**Problem to solve:**
Look through the records below for the line with "易経 (209, 1189)" and the line with "Волосатые (13, 804)", then return those lines and all lines between, exactly.

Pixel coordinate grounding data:
——————————
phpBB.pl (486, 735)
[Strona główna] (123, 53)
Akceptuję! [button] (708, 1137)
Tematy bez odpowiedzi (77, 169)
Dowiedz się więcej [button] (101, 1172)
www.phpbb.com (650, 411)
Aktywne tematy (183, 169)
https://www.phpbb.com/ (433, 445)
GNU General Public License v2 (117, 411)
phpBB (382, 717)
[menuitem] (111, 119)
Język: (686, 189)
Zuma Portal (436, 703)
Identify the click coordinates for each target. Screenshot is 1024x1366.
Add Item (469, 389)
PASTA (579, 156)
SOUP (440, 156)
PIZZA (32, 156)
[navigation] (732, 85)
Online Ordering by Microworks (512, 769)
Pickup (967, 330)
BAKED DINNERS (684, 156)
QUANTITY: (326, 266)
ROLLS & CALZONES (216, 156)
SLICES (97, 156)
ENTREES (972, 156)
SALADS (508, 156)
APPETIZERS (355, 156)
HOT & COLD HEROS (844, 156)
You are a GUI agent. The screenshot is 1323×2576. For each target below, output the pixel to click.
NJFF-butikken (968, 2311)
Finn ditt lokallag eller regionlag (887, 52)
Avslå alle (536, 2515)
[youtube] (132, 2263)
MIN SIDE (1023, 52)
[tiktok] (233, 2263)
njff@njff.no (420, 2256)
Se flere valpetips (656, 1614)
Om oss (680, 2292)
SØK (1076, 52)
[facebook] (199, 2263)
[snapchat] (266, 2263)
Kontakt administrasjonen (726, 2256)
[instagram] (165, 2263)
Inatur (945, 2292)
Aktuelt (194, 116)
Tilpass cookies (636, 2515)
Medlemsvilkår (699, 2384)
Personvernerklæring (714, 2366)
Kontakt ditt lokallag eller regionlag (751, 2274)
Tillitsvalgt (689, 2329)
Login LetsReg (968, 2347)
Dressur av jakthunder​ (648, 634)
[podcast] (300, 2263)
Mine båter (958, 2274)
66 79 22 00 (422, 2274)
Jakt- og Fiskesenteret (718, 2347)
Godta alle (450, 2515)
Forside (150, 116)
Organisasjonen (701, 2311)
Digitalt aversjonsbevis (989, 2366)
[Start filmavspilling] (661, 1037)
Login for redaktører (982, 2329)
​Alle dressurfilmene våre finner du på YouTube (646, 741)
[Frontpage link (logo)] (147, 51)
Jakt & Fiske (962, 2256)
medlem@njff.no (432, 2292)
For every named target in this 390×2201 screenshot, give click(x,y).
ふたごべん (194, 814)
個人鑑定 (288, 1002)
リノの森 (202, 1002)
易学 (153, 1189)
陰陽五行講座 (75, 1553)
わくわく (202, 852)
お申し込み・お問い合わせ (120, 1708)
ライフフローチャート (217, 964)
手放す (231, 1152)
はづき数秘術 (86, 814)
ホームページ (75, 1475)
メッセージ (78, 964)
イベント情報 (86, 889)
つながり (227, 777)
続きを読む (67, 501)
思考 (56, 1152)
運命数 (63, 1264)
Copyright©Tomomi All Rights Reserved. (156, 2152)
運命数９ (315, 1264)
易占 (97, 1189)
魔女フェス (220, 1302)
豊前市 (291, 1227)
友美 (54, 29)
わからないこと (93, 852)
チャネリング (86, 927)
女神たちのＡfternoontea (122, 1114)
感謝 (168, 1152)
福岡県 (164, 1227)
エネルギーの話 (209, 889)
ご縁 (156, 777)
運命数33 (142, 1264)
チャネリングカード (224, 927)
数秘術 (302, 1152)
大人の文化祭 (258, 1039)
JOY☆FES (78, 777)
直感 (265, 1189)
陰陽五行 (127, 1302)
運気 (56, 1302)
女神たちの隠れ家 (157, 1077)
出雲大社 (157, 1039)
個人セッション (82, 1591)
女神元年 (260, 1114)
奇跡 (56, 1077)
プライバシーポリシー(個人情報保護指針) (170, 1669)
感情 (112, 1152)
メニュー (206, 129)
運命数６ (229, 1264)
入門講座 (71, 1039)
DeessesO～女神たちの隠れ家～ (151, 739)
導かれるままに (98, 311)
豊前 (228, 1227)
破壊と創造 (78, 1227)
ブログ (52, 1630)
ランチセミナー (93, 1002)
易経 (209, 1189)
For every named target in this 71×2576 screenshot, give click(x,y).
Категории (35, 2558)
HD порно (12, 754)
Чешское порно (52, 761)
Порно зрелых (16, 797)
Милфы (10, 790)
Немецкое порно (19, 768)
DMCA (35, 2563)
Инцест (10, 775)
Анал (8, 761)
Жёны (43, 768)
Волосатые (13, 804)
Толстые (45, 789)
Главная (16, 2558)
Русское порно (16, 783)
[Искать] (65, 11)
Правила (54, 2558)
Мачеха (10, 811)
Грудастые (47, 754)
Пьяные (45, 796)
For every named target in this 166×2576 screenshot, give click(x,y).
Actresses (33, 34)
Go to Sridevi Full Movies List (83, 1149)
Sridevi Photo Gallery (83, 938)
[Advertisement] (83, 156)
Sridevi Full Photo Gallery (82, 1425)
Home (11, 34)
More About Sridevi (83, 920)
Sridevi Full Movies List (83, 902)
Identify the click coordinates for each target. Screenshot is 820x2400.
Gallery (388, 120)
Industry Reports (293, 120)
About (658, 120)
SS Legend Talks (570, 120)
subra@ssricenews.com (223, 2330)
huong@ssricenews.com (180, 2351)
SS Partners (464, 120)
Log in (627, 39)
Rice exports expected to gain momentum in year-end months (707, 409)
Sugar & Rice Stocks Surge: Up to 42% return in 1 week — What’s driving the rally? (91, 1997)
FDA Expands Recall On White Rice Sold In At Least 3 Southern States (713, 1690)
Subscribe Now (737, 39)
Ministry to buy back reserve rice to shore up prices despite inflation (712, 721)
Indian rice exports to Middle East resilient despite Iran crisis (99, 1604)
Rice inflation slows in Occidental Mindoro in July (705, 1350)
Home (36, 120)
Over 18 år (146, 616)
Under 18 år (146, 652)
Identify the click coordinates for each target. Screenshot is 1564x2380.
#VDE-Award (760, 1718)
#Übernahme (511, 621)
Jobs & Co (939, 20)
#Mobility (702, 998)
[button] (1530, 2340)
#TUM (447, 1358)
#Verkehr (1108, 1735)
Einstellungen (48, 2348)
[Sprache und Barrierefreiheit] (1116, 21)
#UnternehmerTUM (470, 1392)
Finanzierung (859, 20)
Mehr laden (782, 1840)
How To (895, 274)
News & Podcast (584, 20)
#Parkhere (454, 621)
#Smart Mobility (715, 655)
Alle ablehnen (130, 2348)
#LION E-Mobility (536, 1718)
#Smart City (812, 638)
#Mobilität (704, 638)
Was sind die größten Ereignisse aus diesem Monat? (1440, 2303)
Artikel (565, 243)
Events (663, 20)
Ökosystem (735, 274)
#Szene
——————————
**Task result:**
易経 (209, 1189)
For every named target in this 71×2576 screenshot, give click(x,y).
Категории (35, 2558)
HD порно (12, 754)
Чешское порно (52, 761)
Порно зрелых (16, 797)
Милфы (10, 790)
Немецкое порно (19, 768)
DMCA (35, 2563)
Инцест (10, 775)
Анал (8, 761)
Жёны (43, 768)
Волосатые (13, 804)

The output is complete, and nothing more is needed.